UK signs order to extradite WikiLeaks founder Julian Assange to the US

Assange faces charges in the United States under the Espionage Act

Published June 13, 2019 12:35PM (EDT)

Wikileaks Founder Julian Assange leaves Southwark Crown Court in a security van after being sentenced on May 1, 2019 in London, England. (Getty/Jack Taylor)
Wikileaks Founder Julian Assange leaves Southwark Crown Court in a security van after being sentenced on May 1, 2019 in London, England. (Getty/Jack Taylor)

The United Kingdom has signed an order to extradite WikiLeaks founder Julian Assange, who faces charges in the United States under the Espionage Act.

U.K. Home Secretary Sajid Javid revealed Thursday that he signed a request for Assange to be extradited to the U.S. ahead of a court hearing on Friday.

"First of all I am very pleased the police were able to apprehend him and now he is rightly behind bars because he broke UK law," Javid told BBC Radio 4 on Thursday.

"There is an extradition request from the U.S. that is before the courts tomorrow but yesterday I signed the extradition order and certified it and that will be going in front of the courts tomorrow," he added.

Assange faces an 18-count indictment, issued by the U.S. Justice Department, that includes a charge of violating the Espionage Act for his role in encouraging and publishing thousands of secret government documents in 2010 that were stolen and provided to WikiLeaks by former U.S. Army intelligence analyst Chelsea Manning.

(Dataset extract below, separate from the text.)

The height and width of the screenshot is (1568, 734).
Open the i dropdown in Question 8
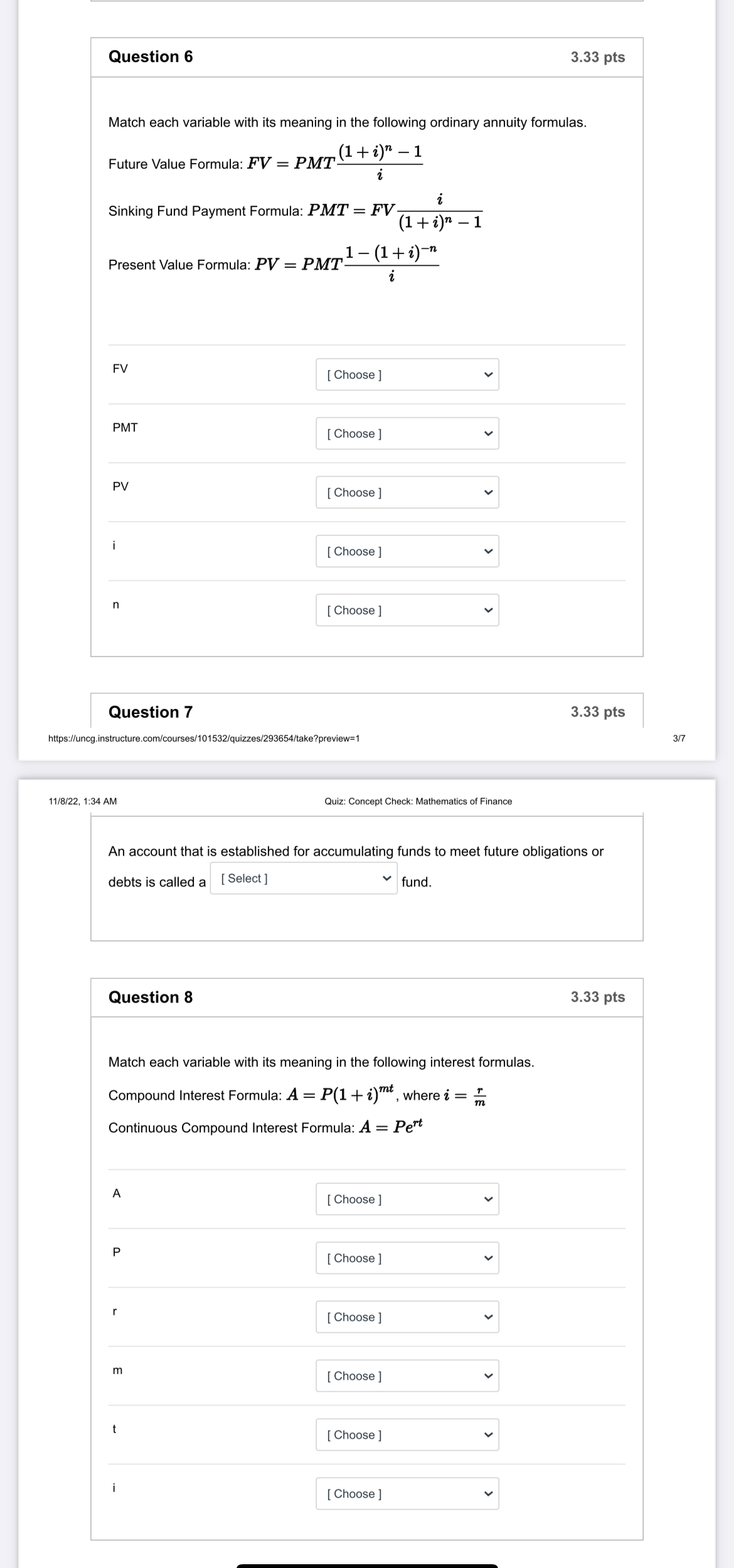(407, 1494)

The 47-year-old founder of the whistleblower website was too ill to appear in court last month in relation to the U.S. request. The hearing has been rescheduled to Friday, and depending on Assange's health, may be held at Belmarsh prison in London, where Assange is serving a 12-month prison sentence for skipping bail in August 2012 as he fought extradition to Sweden, where he was under investigation over allegations of sexual assault and rape. Assange has maintained his innocence and casting the allegations as a ploy for his eventual extradition to the U.S.

Assange's indictment unleashed a debate over the First Amendment and whether his alleged role in obtaining classified documents and videos about the wars in Afghanistan and Iraq, as well as confidential diplomatic cables and files from Guantánamo Bay about prison camp detainees, constituted protected journalist activity.

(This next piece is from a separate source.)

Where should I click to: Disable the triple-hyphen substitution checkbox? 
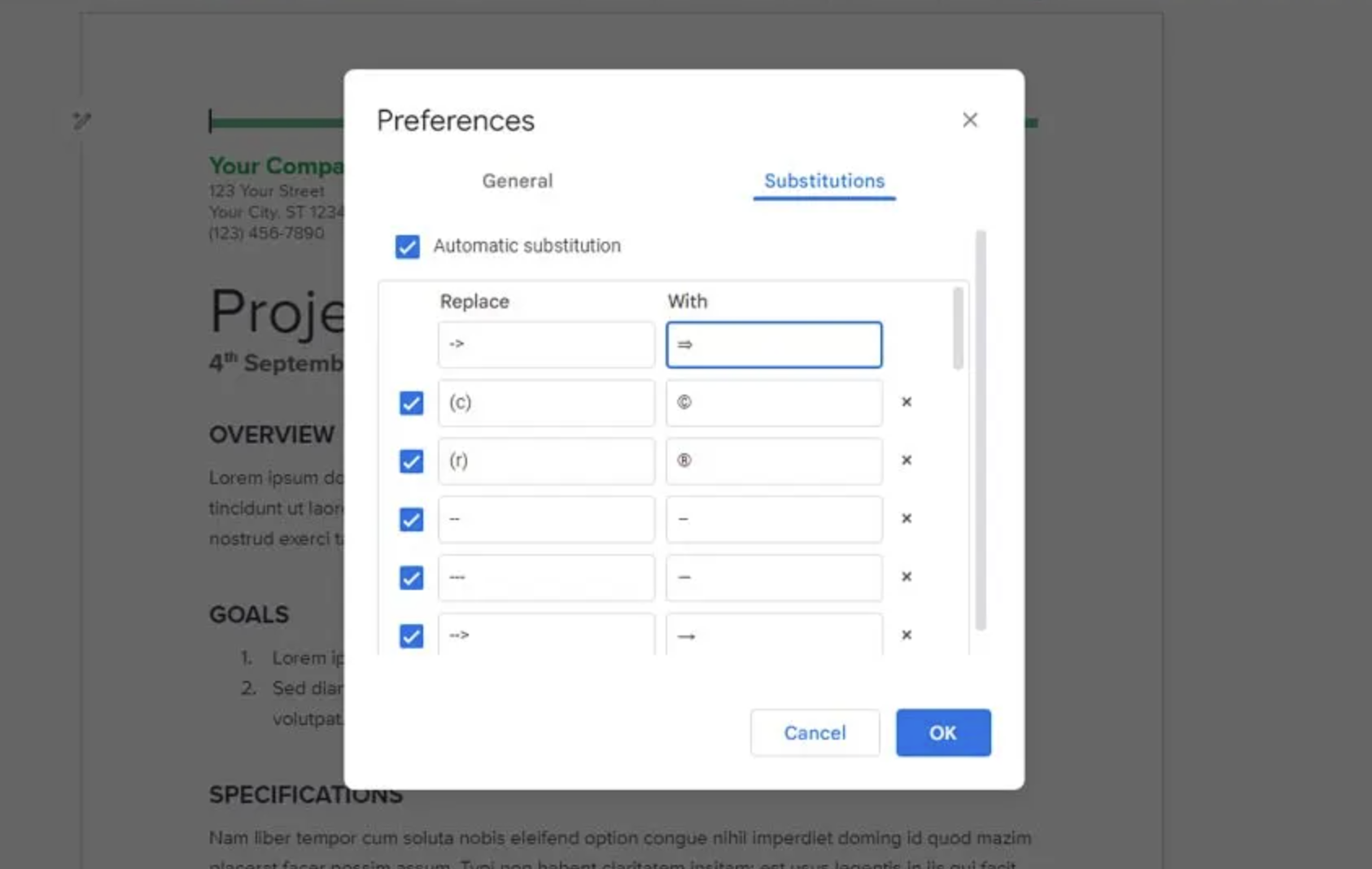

The single charge, conspiracy to commit computer intrusion, comes from what U.S. prosecutors said was Assange's attempt to assist Manning in cracking a password stored on a classified government computer. The indictment was filed in court last year on March 6 and includes no evidence that the password-hacking effort succeeded.

Assange most recently come under scrutiny for claims that WikiLeaks posted thousands of emails stolen from Democrats by Russian agents during the 2016 presidential election, which has been a focus of several investigations into alleged collusion between President Donald Trump's campaign and Moscow. American investigators have said the systems were hacked by Russian agents.

Assange was arrested by British authorities in April and carried out of the Ecuadorian Embassy in London, where he has sheltered for almost seven years to avoid extradition to Sweden, after the country rescinded his political asylum due to "repeated violations to international conventions and daily life."

"Mr. Assange was arrested in relation to a provisional extradition request from the United States of America. He is accused of offences including computer misuse and the unauthorized disclosure of national defence information," a spokesman for the Home Office, Britain's internal security department said in a statement. "We have received the full extradition request."